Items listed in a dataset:
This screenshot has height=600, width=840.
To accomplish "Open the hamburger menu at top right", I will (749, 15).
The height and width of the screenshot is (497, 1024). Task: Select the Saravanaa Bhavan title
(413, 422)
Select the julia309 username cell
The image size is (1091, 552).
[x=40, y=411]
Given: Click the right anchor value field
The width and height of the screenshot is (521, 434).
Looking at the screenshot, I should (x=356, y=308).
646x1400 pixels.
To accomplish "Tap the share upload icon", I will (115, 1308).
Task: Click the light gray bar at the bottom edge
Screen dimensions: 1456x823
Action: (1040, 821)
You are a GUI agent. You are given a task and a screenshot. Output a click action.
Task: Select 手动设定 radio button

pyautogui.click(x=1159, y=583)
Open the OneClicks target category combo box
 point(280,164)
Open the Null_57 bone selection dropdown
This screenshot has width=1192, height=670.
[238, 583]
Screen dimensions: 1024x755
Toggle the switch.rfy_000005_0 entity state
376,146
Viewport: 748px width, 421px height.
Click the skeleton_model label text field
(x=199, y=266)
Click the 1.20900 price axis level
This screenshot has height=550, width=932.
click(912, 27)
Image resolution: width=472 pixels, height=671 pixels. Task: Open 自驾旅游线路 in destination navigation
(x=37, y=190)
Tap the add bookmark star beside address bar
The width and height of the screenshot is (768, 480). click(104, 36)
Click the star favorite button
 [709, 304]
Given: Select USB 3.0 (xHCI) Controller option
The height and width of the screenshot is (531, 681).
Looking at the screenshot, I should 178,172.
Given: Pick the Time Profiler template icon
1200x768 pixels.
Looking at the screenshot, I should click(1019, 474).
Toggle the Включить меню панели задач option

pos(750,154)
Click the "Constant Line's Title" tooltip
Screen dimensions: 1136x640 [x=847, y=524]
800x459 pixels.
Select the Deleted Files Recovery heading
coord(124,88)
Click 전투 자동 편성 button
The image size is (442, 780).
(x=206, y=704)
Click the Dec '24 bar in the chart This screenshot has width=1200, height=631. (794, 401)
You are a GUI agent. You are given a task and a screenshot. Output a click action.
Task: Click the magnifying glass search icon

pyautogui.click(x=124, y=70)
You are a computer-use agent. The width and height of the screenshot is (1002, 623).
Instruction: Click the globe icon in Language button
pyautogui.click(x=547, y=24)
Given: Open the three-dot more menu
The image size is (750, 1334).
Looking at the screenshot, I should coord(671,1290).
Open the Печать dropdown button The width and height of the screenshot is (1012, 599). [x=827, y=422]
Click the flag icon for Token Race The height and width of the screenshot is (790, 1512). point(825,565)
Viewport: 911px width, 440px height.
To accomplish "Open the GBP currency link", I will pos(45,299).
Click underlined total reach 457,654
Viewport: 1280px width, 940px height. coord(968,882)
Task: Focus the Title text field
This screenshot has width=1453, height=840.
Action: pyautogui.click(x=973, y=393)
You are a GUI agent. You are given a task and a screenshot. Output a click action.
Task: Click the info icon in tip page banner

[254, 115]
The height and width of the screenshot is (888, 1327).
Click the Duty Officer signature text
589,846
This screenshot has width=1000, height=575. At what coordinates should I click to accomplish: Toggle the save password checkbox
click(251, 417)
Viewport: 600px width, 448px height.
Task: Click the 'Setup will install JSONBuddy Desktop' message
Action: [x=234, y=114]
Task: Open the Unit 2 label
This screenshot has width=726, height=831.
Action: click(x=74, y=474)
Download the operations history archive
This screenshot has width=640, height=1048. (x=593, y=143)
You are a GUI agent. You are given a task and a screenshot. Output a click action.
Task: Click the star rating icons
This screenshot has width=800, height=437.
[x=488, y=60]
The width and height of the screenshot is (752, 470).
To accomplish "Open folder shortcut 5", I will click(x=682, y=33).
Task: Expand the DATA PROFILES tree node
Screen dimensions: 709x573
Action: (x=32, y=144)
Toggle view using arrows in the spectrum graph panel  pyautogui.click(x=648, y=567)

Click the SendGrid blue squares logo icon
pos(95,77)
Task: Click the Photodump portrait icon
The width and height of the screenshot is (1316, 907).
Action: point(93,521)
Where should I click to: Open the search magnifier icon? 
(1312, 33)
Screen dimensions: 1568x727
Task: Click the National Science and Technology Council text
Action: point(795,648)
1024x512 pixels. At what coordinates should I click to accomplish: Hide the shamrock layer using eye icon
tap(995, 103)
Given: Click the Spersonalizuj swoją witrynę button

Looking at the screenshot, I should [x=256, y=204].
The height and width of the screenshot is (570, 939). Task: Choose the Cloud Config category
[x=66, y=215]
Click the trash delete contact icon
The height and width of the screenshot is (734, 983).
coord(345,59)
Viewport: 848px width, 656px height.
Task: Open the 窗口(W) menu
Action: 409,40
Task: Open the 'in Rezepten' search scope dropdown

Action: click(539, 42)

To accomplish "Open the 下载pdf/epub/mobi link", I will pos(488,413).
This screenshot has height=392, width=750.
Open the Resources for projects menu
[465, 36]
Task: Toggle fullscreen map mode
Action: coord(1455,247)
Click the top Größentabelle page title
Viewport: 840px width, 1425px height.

→ EXERCISE
Reproduce all of the data above, exactly and without omission.

→ EXERCISE OUTPUT
This screenshot has height=600, width=840.
To accomplish "Open the hamburger menu at top right", I will (749, 15).
The height and width of the screenshot is (497, 1024). Task: Select the Saravanaa Bhavan title
(413, 422)
Select the julia309 username cell
The image size is (1091, 552).
[x=40, y=411]
Given: Click the right anchor value field
The width and height of the screenshot is (521, 434).
Looking at the screenshot, I should (x=356, y=308).
646x1400 pixels.
To accomplish "Tap the share upload icon", I will (115, 1308).
Task: Click the light gray bar at the bottom edge
Screen dimensions: 1456x823
Action: (1040, 821)
You are a GUI agent. You are given a task and a screenshot. Output a click action.
Task: Select 手动设定 radio button

pyautogui.click(x=1159, y=583)
Open the OneClicks target category combo box
 point(280,164)
Open the Null_57 bone selection dropdown
This screenshot has width=1192, height=670.
[238, 583]
Screen dimensions: 1024x755
Toggle the switch.rfy_000005_0 entity state
376,146
Viewport: 748px width, 421px height.
Click the skeleton_model label text field
(x=199, y=266)
Click the 1.20900 price axis level
This screenshot has height=550, width=932.
click(912, 27)
Image resolution: width=472 pixels, height=671 pixels. Task: Open 自驾旅游线路 in destination navigation
(x=37, y=190)
Tap the add bookmark star beside address bar
The width and height of the screenshot is (768, 480). click(104, 36)
Click the star favorite button
 [709, 304]
Given: Select USB 3.0 (xHCI) Controller option
The height and width of the screenshot is (531, 681).
Looking at the screenshot, I should 178,172.
Given: Pick the Time Profiler template icon
1200x768 pixels.
Looking at the screenshot, I should click(1019, 474).
Toggle the Включить меню панели задач option

pos(750,154)
Click the "Constant Line's Title" tooltip
Screen dimensions: 1136x640 [x=847, y=524]
800x459 pixels.
Select the Deleted Files Recovery heading
coord(124,88)
Click 전투 자동 편성 button
The image size is (442, 780).
(x=206, y=704)
Click the Dec '24 bar in the chart This screenshot has width=1200, height=631. (794, 401)
You are a GUI agent. You are given a task and a screenshot. Output a click action.
Task: Click the magnifying glass search icon

pyautogui.click(x=124, y=70)
You are a computer-use agent. The width and height of the screenshot is (1002, 623).
Instruction: Click the globe icon in Language button
pyautogui.click(x=547, y=24)
Given: Open the three-dot more menu
The image size is (750, 1334).
Looking at the screenshot, I should coord(671,1290).
Open the Печать dropdown button The width and height of the screenshot is (1012, 599). [x=827, y=422]
Click the flag icon for Token Race The height and width of the screenshot is (790, 1512). point(825,565)
Viewport: 911px width, 440px height.
To accomplish "Open the GBP currency link", I will pos(45,299).
Click underlined total reach 457,654
Viewport: 1280px width, 940px height. coord(968,882)
Task: Focus the Title text field
This screenshot has width=1453, height=840.
Action: pyautogui.click(x=973, y=393)
You are a GUI agent. You are given a task and a screenshot. Output a click action.
Task: Click the info icon in tip page banner

[254, 115]
The height and width of the screenshot is (888, 1327).
Click the Duty Officer signature text
589,846
This screenshot has width=1000, height=575. At what coordinates should I click to accomplish: Toggle the save password checkbox
click(251, 417)
Viewport: 600px width, 448px height.
Task: Click the 'Setup will install JSONBuddy Desktop' message
Action: [x=234, y=114]
Task: Open the Unit 2 label
This screenshot has width=726, height=831.
Action: click(x=74, y=474)
Download the operations history archive
This screenshot has width=640, height=1048. (x=593, y=143)
You are a GUI agent. You are given a task and a screenshot. Output a click action.
Task: Click the star rating icons
This screenshot has width=800, height=437.
[x=488, y=60]
The width and height of the screenshot is (752, 470).
To accomplish "Open folder shortcut 5", I will click(x=682, y=33).
Task: Expand the DATA PROFILES tree node
Screen dimensions: 709x573
Action: (x=32, y=144)
Toggle view using arrows in the spectrum graph panel  pyautogui.click(x=648, y=567)

Click the SendGrid blue squares logo icon
pos(95,77)
Task: Click the Photodump portrait icon
The width and height of the screenshot is (1316, 907).
Action: point(93,521)
Where should I click to: Open the search magnifier icon? 
(1312, 33)
Screen dimensions: 1568x727
Task: Click the National Science and Technology Council text
Action: point(795,648)
1024x512 pixels. At what coordinates should I click to accomplish: Hide the shamrock layer using eye icon
tap(995, 103)
Given: Click the Spersonalizuj swoją witrynę button

Looking at the screenshot, I should [x=256, y=204].
The height and width of the screenshot is (570, 939). Task: Choose the Cloud Config category
[x=66, y=215]
Click the trash delete contact icon
The height and width of the screenshot is (734, 983).
coord(345,59)
Viewport: 848px width, 656px height.
Task: Open the 窗口(W) menu
Action: 409,40
Task: Open the 'in Rezepten' search scope dropdown

Action: click(539, 42)

To accomplish "Open the 下载pdf/epub/mobi link", I will pos(488,413).
This screenshot has height=392, width=750.
Open the Resources for projects menu
[465, 36]
Task: Toggle fullscreen map mode
Action: coord(1455,247)
Click the top Größentabelle page title
Viewport: 840px width, 1425px height.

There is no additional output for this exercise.